━━━ Textauszug ━━━
Eat The Rich
- Regie:
- Richardson, Peter
- Jahr:
- 1987
- Genre:
- Komödie
- Land:
- GB
1 Review(s)
06.10.2006 | 08:59Das Medium VHS stirbt langsam aus und so wundert es nicht, wenn so langsam alle möglichen Filme auf die qualitativ bessere DVD portiert werden. Es erwischt dabei auch immer wieder Nischen-Filmchen vergangener Tage, die heute kaum noch jemand kennt. Das Label e-m-s ist bekannt für ebensolche Releases und gelegentlich finden sich sogar ein paar echte Perlen darunter. Ob "Eat The Rich - The Cannibal Comedy" aus dem Jahre 1987 jedoch dazu gehört, ist fraglich. Der Streifen erlangte seinerzeit lediglich leicht erhöhte Aufmerksamkeit, da die Metaller von MOTÖRHEAD die Musik und ihren Frontmann Lemmy in einer Rolle beisteuerten. Auch die DVD-Veröffentlichung 2004 fand auf ähnlich leisen Sohlen statt.
Zur Story
Kellner Alex hat ein Problem. Oder besser: mehrere. Er vereinigt gleich mehrere Randgruppeneigenschaften in sich. Nicht nur dass er dunkler Hautfarbe ist, auch sein Auftreten sowie einige körperliche Attribute deuten darauf hin, dass seine sexuelle Ausrichtung entweder homo- oder transsexuell ausfällt. Als wäre farbig und tuntig nicht schlimm genug, verliert er dank seiner zickig-rebellischen Art auch noch seinen Job im Londoner In-Lokal "Bastards". Hier speist die High-Society (und diejenigen, die sich dafür halten) lauter dekadentes Zeugs und feiert sich bei kandierten Eichhörnchen und ähnlich erlesenem Fraß selbst. Alex aber landet in der Gosse, gelangt per Zufall an eine Waffe und setzt sie auf dem Arbeitsamt gegen eine hochnäsige Sachbearbeiterin ein.
Das Outlaw-Schicksal nimmt seinen Lauf. Beseelt von glühendem Gerechtigkeitswahn, die Unterdrückten zu befreien, beginnt eine Flucht, bei der er weitere, durchgeknallte Underdogs aufgabelt und für seine Idee, den britischen Staat per Volksaufstand zu stürzen, begeistern kann. Unterstützt wird er insgeheim von Geheimdienstchef Commander Fortune, der in Wahrheit offensichtlich ein Moskau treuer Doppelagent ist. Dieser sähe es gerne, wenn der rüpelige, proletige und stets Dosenbier saufende Innenminister Nosher Powell öffentlich demontiert würde. Das brächte das britische Staatsgefüge mächtig ins Wanken. Glaubt er.
━━━
*Anforderung 1*:
Beantworte anhand der Filmbesprechung:
(a) Welche Band lieferte die Musik zum Film?
(b) Wie heißt das Londoner Lokal, in dem Alex seinen Job verliert?
(c) Wo setzt Alex die Waffe ein, an die er per Zufall gelangt?
*Anforderung 2*:
Warum bekam der Film laut der Filmbesprechung seinerzeit leicht erhöhte Aufmerksamkeit?
*Anforderung 3*:
Setze die Filmbesprechung zu „Eat The Rich“ nach dem Satz „Glaubt er.“ fort.
━━━ Erfasste Angaben ━━━
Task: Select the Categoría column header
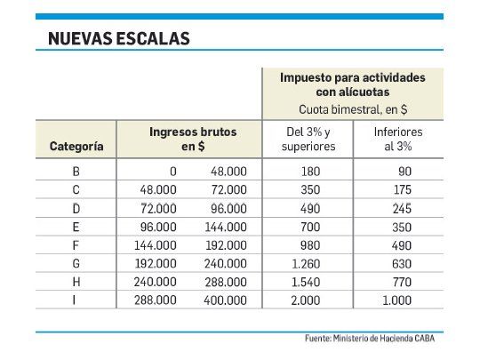coord(76,146)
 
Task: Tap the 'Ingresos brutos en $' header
coord(193,139)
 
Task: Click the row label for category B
coord(76,171)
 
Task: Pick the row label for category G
coord(76,263)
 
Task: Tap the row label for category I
coord(76,301)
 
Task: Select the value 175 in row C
coord(401,189)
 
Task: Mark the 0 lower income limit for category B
coord(172,171)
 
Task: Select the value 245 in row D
coord(401,208)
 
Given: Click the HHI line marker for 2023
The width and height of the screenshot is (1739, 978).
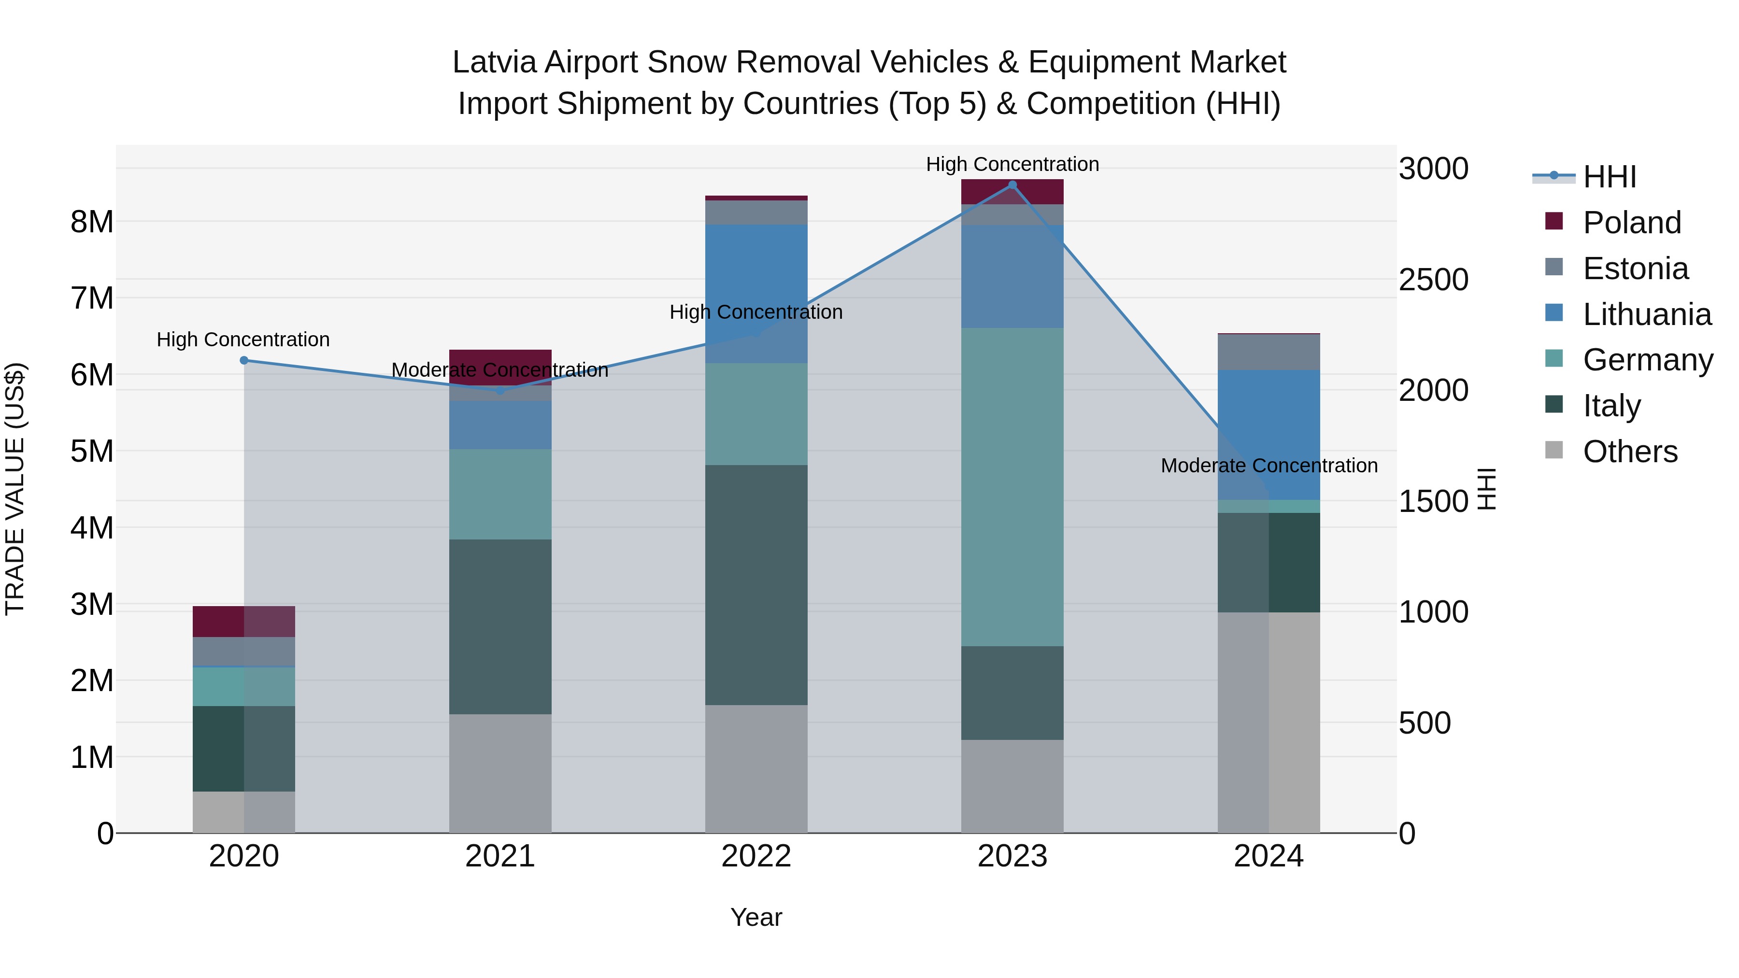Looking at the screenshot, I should tap(1012, 185).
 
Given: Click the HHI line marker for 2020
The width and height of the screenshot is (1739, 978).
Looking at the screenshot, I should tap(244, 360).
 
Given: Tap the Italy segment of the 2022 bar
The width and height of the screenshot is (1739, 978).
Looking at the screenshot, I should tap(756, 584).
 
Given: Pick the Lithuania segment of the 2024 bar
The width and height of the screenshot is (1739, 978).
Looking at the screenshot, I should tap(1269, 434).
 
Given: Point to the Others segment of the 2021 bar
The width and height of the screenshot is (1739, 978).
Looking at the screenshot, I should tap(500, 773).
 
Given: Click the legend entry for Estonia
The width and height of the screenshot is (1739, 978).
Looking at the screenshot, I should tap(1635, 269).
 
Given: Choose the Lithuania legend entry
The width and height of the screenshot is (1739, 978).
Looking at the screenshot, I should tap(1647, 314).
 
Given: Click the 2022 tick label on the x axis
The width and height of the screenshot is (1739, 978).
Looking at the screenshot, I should tap(756, 856).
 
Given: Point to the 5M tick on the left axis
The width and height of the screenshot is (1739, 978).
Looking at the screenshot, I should tap(92, 451).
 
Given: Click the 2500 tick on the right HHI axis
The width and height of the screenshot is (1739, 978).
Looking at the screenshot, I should tap(1433, 280).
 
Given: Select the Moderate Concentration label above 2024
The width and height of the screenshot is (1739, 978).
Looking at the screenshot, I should tap(1269, 466).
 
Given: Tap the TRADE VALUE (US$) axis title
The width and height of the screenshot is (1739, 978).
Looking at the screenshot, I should tap(15, 489).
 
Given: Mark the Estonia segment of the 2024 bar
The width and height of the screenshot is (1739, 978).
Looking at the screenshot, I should tap(1269, 352).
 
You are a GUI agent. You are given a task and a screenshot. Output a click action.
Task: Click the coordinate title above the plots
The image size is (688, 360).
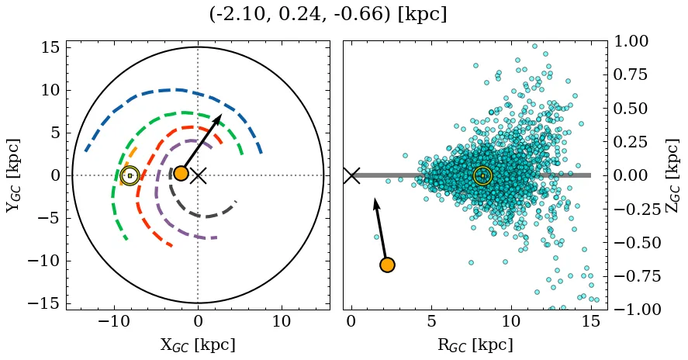tap(328, 15)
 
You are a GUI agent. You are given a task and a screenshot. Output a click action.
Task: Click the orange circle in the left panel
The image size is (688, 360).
tap(181, 173)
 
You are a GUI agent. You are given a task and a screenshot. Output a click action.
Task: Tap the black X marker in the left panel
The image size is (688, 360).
tap(199, 175)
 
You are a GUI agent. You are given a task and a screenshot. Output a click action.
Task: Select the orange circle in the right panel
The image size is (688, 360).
tap(387, 265)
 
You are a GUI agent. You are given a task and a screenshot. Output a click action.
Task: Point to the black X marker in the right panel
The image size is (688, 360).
tap(351, 175)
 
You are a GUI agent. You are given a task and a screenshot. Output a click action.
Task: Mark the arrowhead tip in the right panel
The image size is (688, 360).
tap(375, 199)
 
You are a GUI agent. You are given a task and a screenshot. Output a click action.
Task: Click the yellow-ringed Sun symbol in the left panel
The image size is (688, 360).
tap(130, 175)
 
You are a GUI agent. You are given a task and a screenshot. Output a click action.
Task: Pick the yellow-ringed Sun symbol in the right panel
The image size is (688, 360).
tap(482, 175)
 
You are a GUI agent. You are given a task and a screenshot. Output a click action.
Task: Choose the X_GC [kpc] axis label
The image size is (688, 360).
tap(198, 345)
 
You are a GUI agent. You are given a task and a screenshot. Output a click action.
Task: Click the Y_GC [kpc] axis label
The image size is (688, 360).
tap(13, 175)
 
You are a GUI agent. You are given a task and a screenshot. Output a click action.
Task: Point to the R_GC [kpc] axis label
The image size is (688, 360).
tap(475, 345)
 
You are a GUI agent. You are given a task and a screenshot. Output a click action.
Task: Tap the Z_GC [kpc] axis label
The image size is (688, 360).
tap(672, 175)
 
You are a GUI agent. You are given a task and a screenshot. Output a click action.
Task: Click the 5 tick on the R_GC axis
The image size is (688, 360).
tap(431, 321)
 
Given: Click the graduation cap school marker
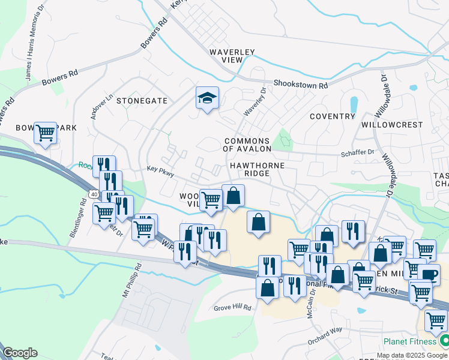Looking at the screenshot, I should [x=207, y=98].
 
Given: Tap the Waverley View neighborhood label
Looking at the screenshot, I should [x=232, y=57].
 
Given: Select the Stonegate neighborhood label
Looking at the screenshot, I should [x=142, y=101].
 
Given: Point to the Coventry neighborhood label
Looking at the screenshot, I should [x=333, y=116].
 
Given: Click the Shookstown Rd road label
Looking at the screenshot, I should [x=300, y=85].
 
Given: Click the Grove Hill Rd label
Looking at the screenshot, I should [x=232, y=307].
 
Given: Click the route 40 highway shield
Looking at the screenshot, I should [x=94, y=194].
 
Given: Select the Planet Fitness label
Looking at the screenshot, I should [x=411, y=342].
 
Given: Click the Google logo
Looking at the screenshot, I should [x=20, y=353].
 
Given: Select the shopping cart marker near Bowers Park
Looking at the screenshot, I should [x=45, y=133].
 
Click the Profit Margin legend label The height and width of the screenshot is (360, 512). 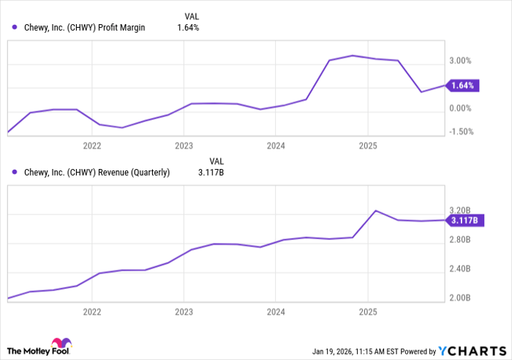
━━━
*Antwort 1*:
(a) MOTÖRHEAD
(b) „Bastards“
(c) Auf dem Arbeitsamt, gegen eine hochnäsige Sachbearbeiterin

*Antwort 2*:
Die Metalband MOTÖRHEAD steuerte die Musik bei, und ihr Frontmann Lemmy spielte eine Rolle im Film.

*Antwort 3*:
Hardliner Powell jedoch hat ganz andere Sorgen. Seine überkandidelte, auf Luxus getrimmte Frau lässt ihn seit der Hochzeit vor einigen Jahrzehnten nicht mehr ran, ein Stammhalter fehlt dem Manne daher. Zudem fürchtet er bei Verlust der nächsten Wahlen um die ganzen Annehmlichkeiten seines Jobs. Das hält ihn nicht davon ab, öffentlich herum zu pöbeln, andere zu verdreschen und kräftig durch die Gegend zu vögeln. Alles vor den Augen der Presse, die ihn dafür auch noch goutiert. Alex und seine Wäre-Gern-Revolutionäre setzen derweil zum gewaltsamen Sturm auf das verhasste "Bastards" an, nieten die Reichen und Schönen darin um und bieten sie hernach getreu dem neuen Namen des Lokals "Eat The Rich" ihresgleichen als Delikatessen an - mit Riesenerfolg.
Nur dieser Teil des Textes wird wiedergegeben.